═══ Records supplied

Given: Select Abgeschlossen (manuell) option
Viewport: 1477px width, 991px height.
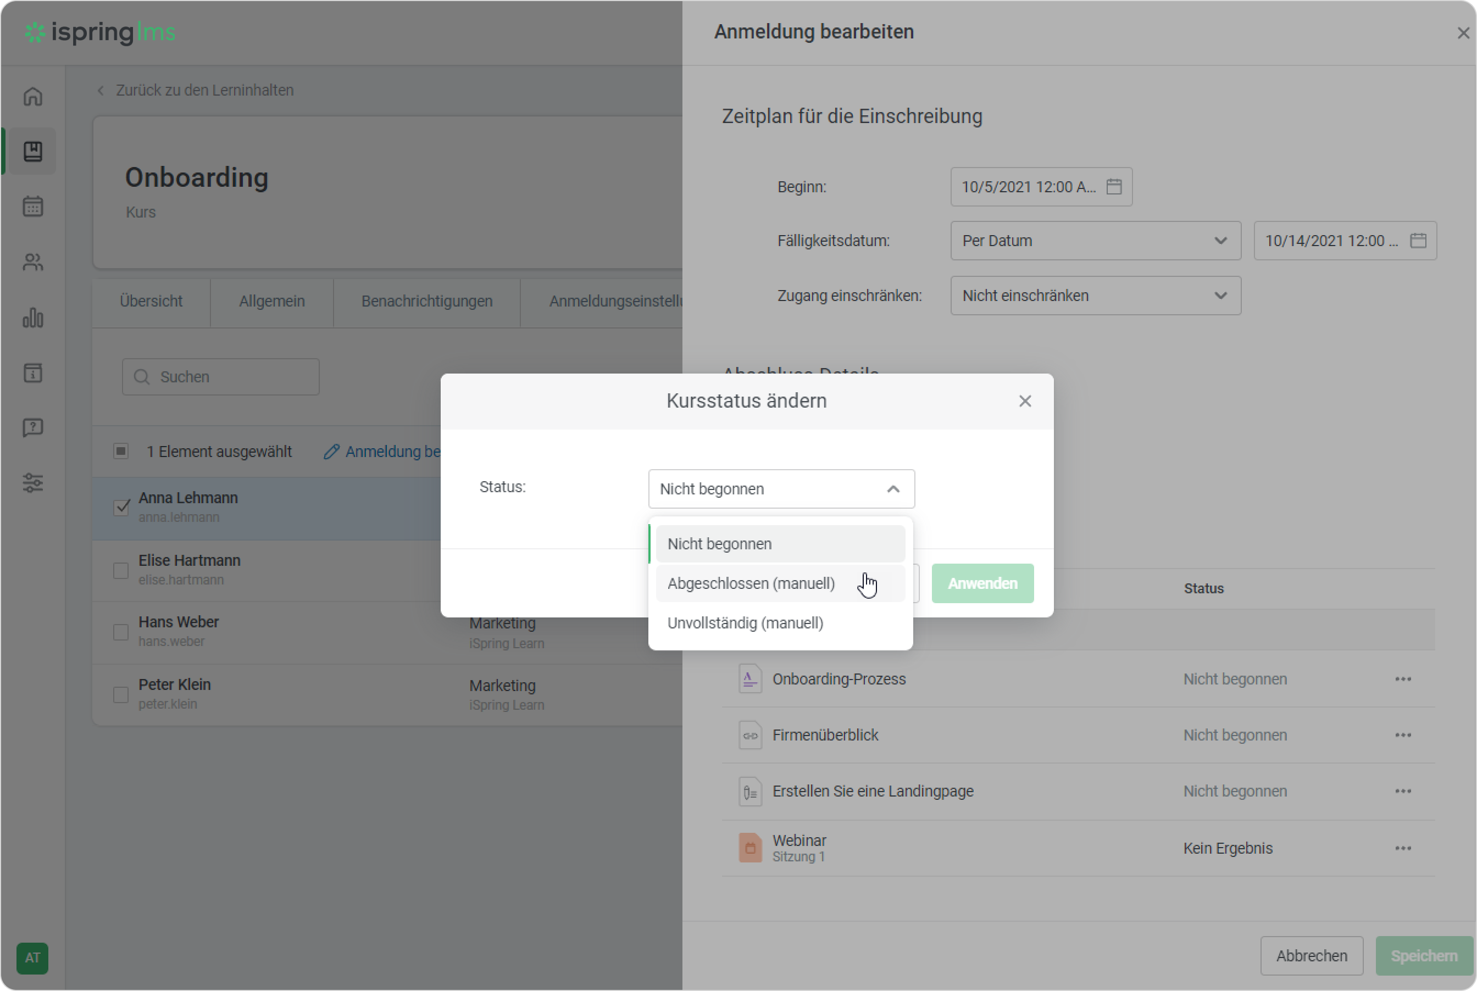Looking at the screenshot, I should coord(751,583).
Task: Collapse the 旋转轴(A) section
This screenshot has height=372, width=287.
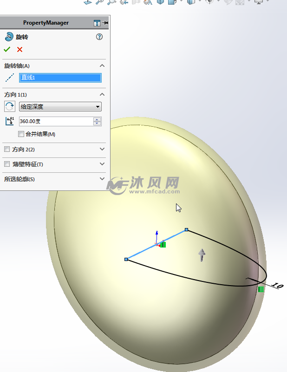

══════

[Exercise brief] Can you arrange every one of the lines above as a Markdown table with a "Row" column for the row number and a "Line" column for the line itself, skipping any blank lines? Leave the pictures out of your answer.

[Exercise output]
| Row | Line |
|---|---|
| 1 | Given: Select Abgeschlossen (manuell) option |
| 2 | Viewport: 1477px width, 991px height. |
| 3 | Looking at the screenshot, I should coord(751,583). |
| 4 | Task: Collapse the 旋转轴(A) section |
| 5 | This screenshot has height=372, width=287. |